Vencore Weather, a meteorological website, said: “Low solar activity is known to have consequences on Earth’s weather and climate and it also is well correlated with an increase in cosmic rays that reach the upper part of the atmosphere.
“The blank Sun is a sign that the next solar minimum is approaching and there will be an increasing number of spotless days over the next few years.”
Other experts have predicted am ice age, but slightly further into the future.
Valentina Zharkova from Northumbria University established a mathematical formula last year and came to the conclusion that an ice age will occur around 2030.
The model looks at the Sun’s ’11-year heartbeat’ – the period it takes for magnetic activity to fluctuate.
The model can forecast what the solar cycles will look like based upon dynamo effects in two layers of the Sun.
Dynamo effects are a geophysical theory that dictate how the movement of the Earth’s outer core conducts materials like liquid iron across the magnetic field to create an electric current – this also influences fluid motion beneath Earth’s surface to create two magnetic fields along the axis of the Earth’s rotation.
Ms Zharkova said at the National Astronomy Meeting: “We found magnetic wave components appearing in pairs, originating in two different layers in the Sun’s interior.
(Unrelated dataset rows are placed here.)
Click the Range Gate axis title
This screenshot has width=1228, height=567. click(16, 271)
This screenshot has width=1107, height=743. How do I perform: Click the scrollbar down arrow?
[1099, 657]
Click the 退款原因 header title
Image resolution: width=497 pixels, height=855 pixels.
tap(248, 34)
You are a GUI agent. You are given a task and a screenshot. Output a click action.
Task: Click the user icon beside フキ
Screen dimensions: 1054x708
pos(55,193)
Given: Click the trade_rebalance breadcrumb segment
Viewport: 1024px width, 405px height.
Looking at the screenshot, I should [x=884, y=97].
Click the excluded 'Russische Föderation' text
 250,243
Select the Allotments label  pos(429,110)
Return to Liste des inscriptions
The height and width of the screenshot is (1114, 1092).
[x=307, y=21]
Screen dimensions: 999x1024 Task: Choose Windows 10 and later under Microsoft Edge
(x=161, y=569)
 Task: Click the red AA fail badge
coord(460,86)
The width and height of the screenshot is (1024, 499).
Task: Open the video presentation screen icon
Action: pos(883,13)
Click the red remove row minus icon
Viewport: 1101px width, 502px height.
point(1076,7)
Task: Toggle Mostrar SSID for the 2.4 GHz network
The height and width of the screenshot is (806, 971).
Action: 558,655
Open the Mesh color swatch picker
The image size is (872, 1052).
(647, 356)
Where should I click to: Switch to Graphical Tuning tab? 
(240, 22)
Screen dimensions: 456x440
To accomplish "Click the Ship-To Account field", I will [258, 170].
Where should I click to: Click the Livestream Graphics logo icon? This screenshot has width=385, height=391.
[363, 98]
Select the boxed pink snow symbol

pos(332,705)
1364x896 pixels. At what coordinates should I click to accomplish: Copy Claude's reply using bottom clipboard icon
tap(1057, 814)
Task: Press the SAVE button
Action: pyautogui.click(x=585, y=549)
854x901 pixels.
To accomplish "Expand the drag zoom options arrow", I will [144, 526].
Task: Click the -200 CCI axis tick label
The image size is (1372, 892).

“They both have a frequency of approximately 11 years, although this frequency is slightly different, and they are offset in time.
“Combining both waves together and comparing to real data for the current solar cycle, we found that our predictions showed an accuracy of 97 per cent.
“In Cycle 26, the two waves exactly mirror each other – peaking at the same time but in opposite hemispheres of the Sun.
“Their interaction will be disruptive, or they will nearly cancel each other. We predict that this will lead to the properties of a ‘Maunder minimum’.”